COMMUNICATING SUSTAINABILITY: GMP AND TECHNOLOGY
June 21, 2012 in Uncategorized
Carlos Henrique Jorge Brando and Paulo Henrique Leme
The way sustainability is presented to consumers often leads to associations with charity, poverty, family farming and deforestation. Although some of these associations are not fully wrong, the main point missed is that at the core of sustainability are good management practices (GMP) which endow growers of all sizes with the ability to produce more efficiently and to increase their income and profit that in turn ensure the ability to be socially responsible and to protect the environment. Sustainability – the ability to produce now without compromising the ability to produce in the future – starts with good management practices that, yes, combat poverty and pave the way for forest preservation but are not the sole realm of small family farmers and are very far away from charity.
Using images of poverty, child labor, and deforestation to try to convince consumers to favor sustainable agriculture and to pay for sustainable products such as coffee and cocoa may backfire altogether because, first, it encloses the risk of framing the growers of these products as mostly unsustainable and therefore turning consumers away from them and, second, it may create a relationship of charity and dependence – “I only buy to help” – that perpetuates poverty and unsustainable practices. Reality is that these products are mostly grown by farmers who naturally and intrinsically share sustainability values but sometimes lack either the knowledge or the means to grow them in a sustainable way. What sustainability codes and platforms propose is to create awareness, to disseminate knowledge and to supply the means “to raise the bar” and to promote permanent improvement to ensure future production in a more challenging world with more people and fewer natural resources available per capita. Practices that were acceptable in the past are no longer so now because of better scientific knowledge of how they may affect our future. Of course sustainability codes condemn child labor, deforestation and other bad practices but this is not to say that these practices are the norm. Much to the contrary they are the exception that should indeed be condemned.
The right, sound way to communicate sustainability is therefore positive and not negative, to present good management practices instead of exposing the exception of bad practices that may have stronger impact but also pose higher risks. The emphasis on good management practices goes beyond good agricultural practices because it includes social and environmental practices that transcend agriculture, e.g., preservation of the natural flora and paying fair wages. It is by communicating good management practices in the economic, social and environmental fields that sustainability must engage consumers concerned with the future of mankind. Sustainable management should be at the forefront of communication about sustainability and that inevitably includes technology. It is not by protecting, promoting and presenting old-fashioned inefficient production and management practices and systems that agricultures will play its role in a world that requires more production with the use of fewer resources.

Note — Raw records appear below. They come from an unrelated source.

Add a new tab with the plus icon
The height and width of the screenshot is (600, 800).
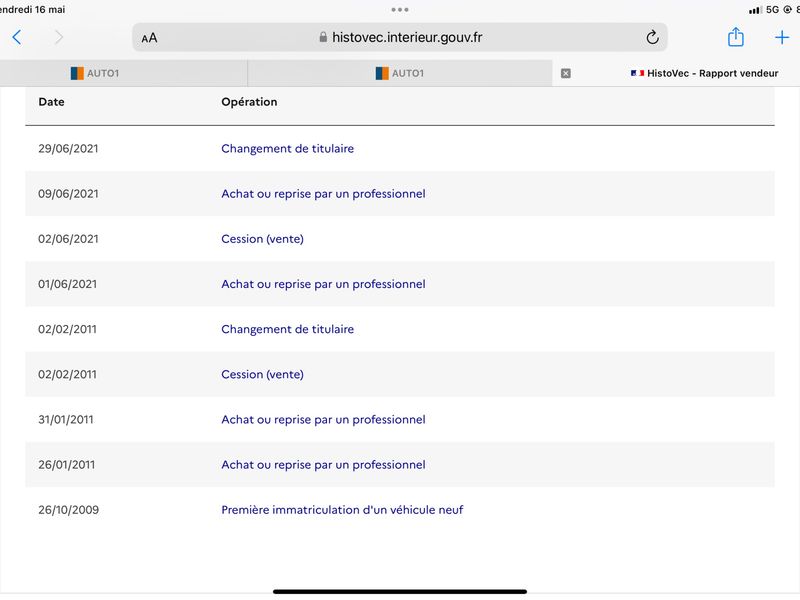pyautogui.click(x=782, y=37)
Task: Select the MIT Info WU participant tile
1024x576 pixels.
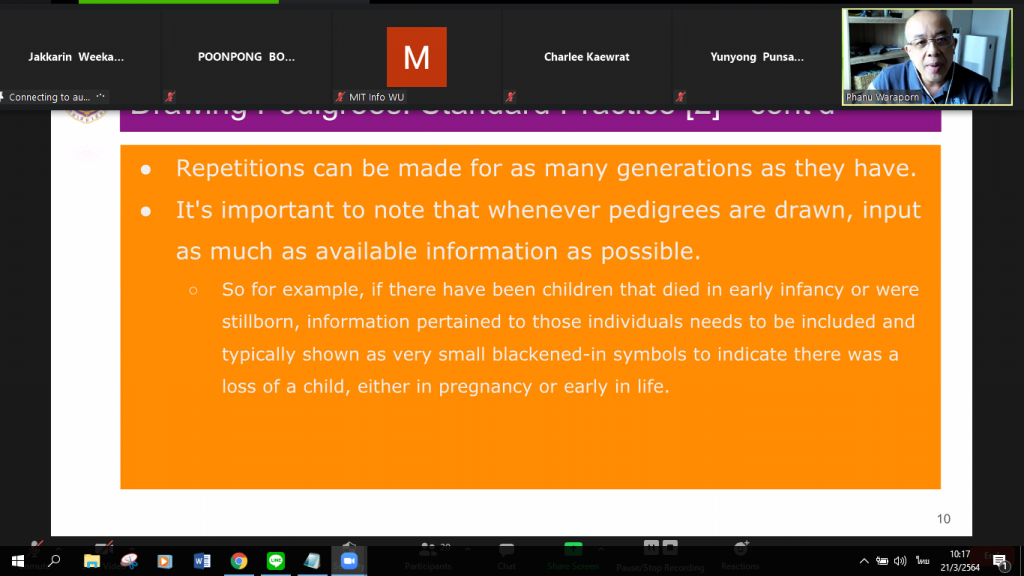Action: pyautogui.click(x=417, y=57)
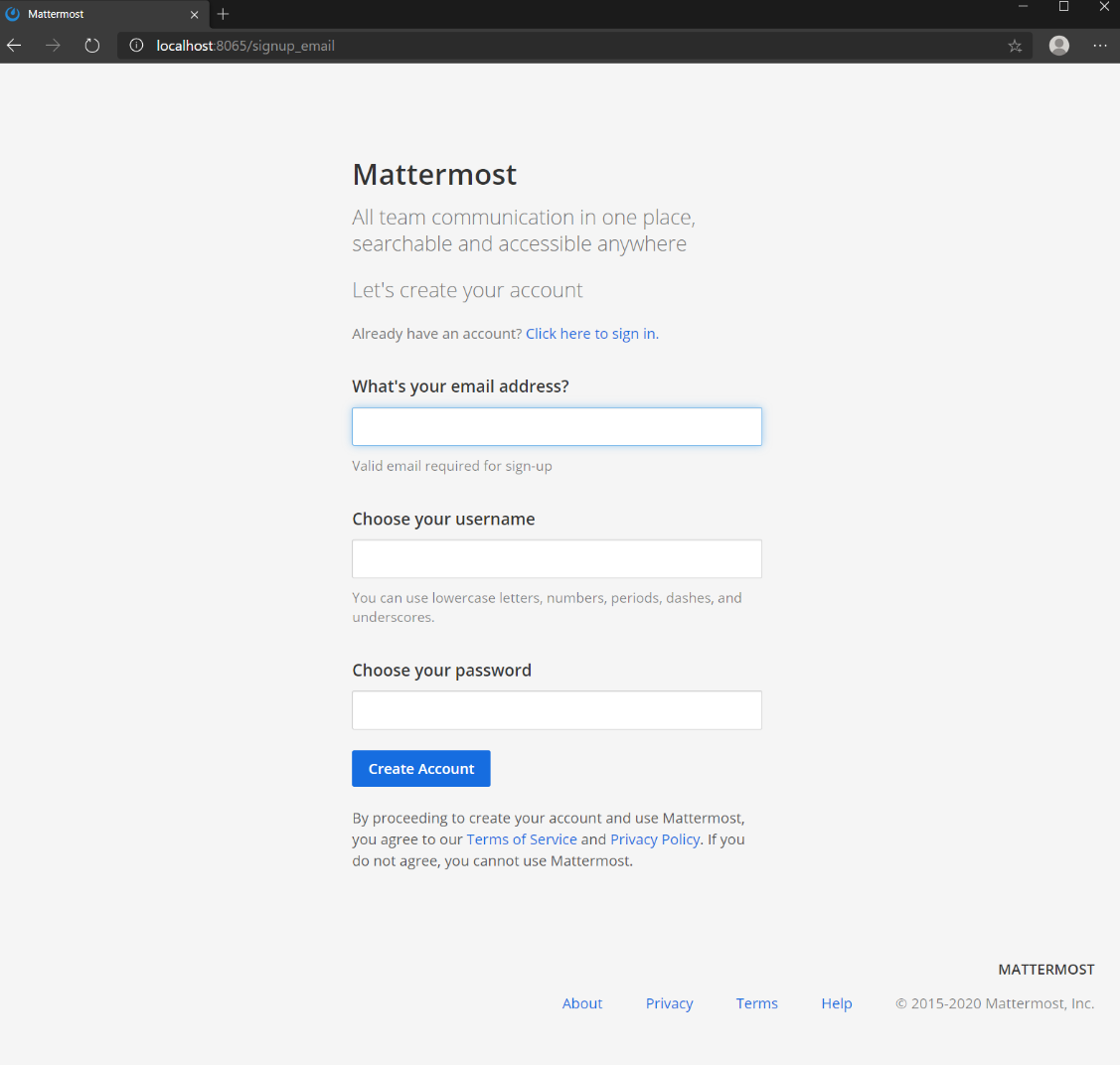Go to the About footer link

click(x=582, y=1003)
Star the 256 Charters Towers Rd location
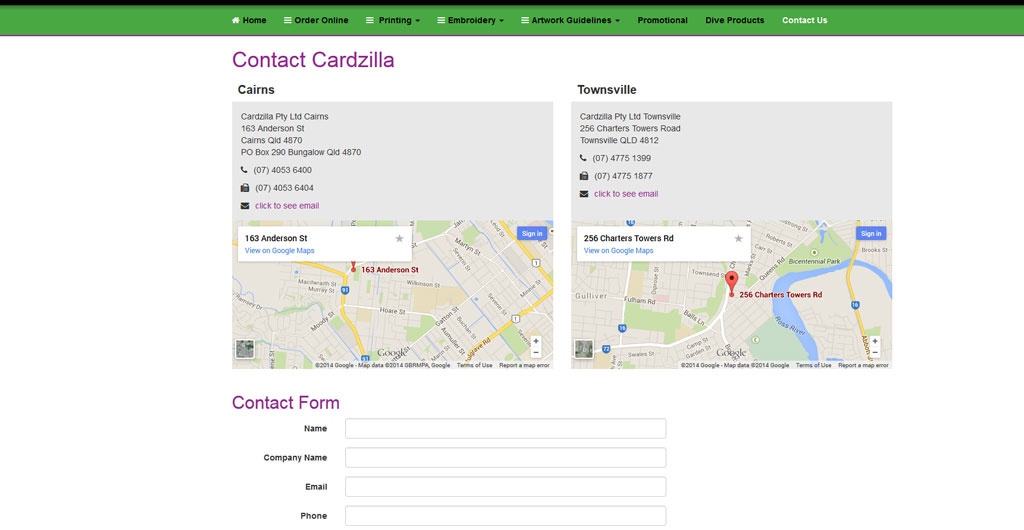The width and height of the screenshot is (1024, 530). coord(739,239)
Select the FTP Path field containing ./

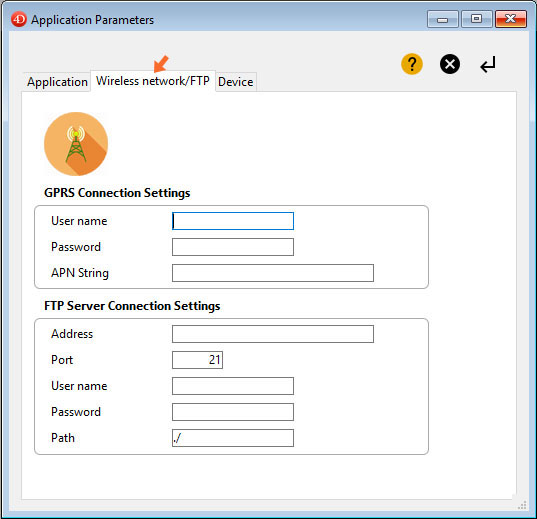(x=233, y=438)
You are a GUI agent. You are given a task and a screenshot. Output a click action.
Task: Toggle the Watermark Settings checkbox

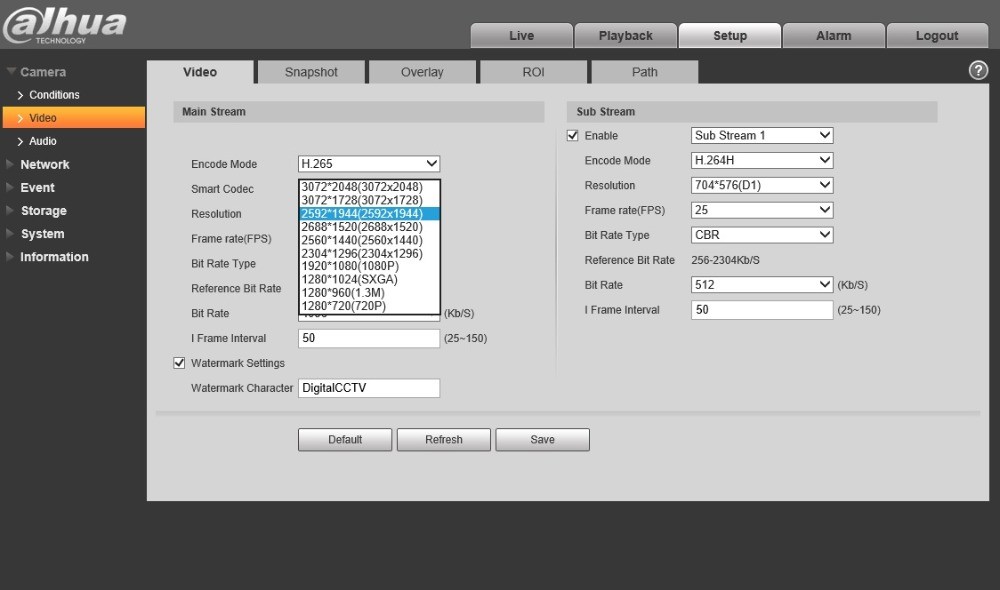(180, 363)
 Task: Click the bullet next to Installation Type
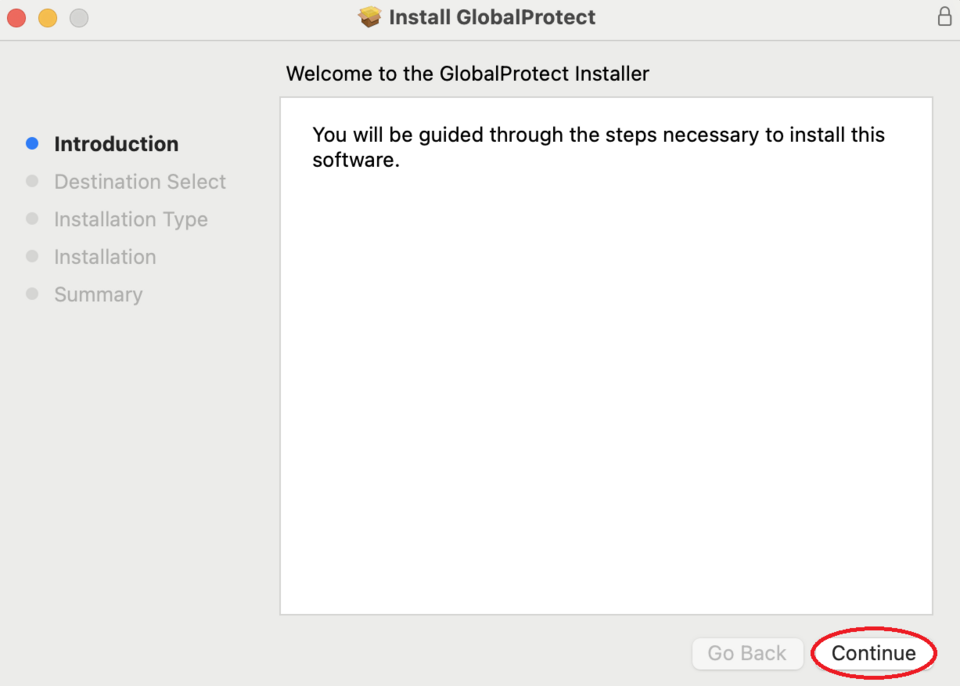click(x=32, y=219)
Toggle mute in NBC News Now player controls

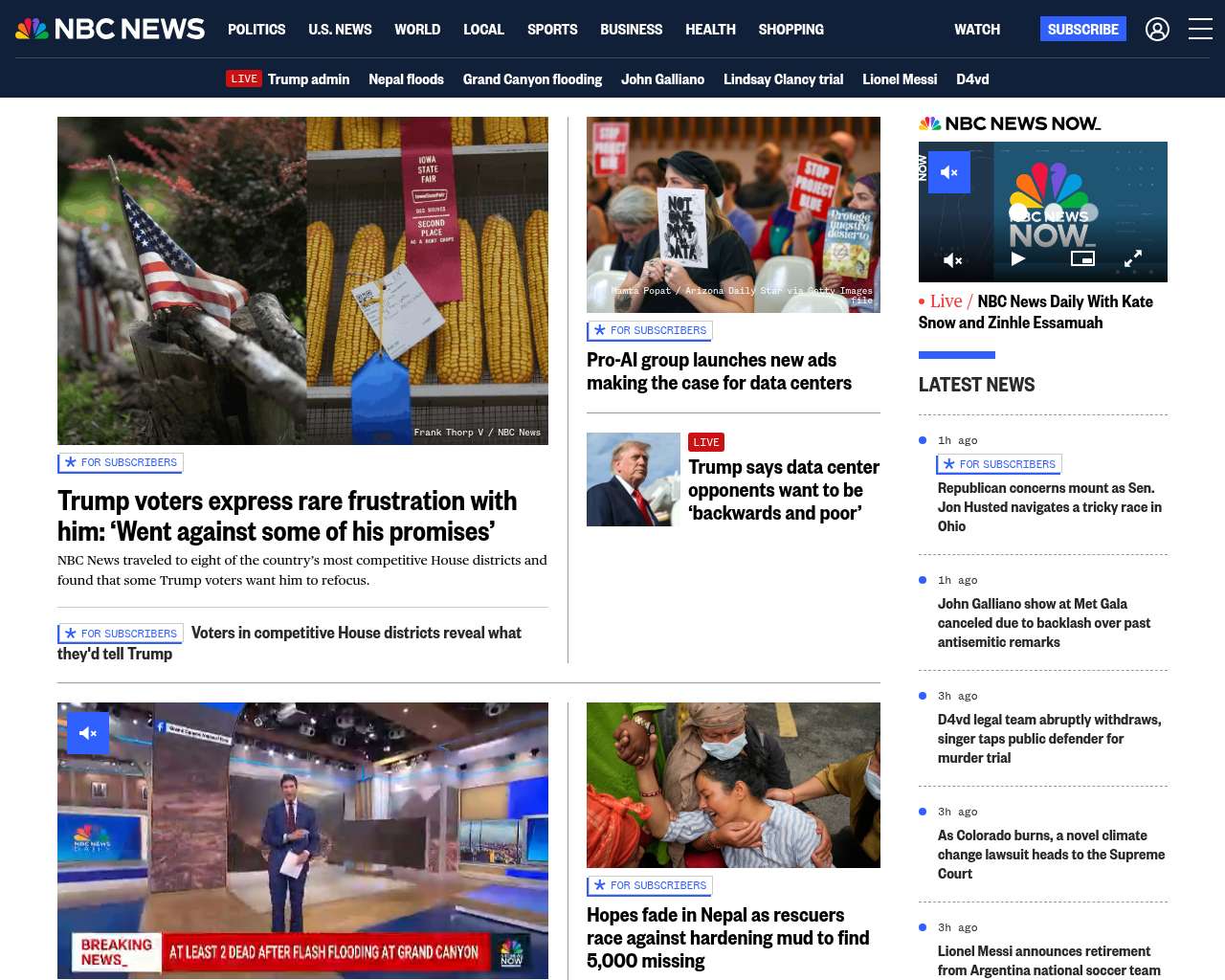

Technology is often wrongly associated with large-scale farming. It is true that it is harder to develop technology for small growers but this is no to say that small farming should be condemned to use old-fashioned techniques. A farmer can be small and still use cutting edge technology because there is less and less room for labor intensive production. That is why contrary to what we see today technology should be an active part of communicating sustainability in opposition to a romantic view of farming as an old-fashioned labor intensive activity. If sustainability is to be positioned as and associated with efficiency and not charity, good management practices and modern technology must be at the core of the message to consumer. The challenge for marketing is to sell things the way they are or should be and not the way it is easier for consumers to be impressed… and deceived!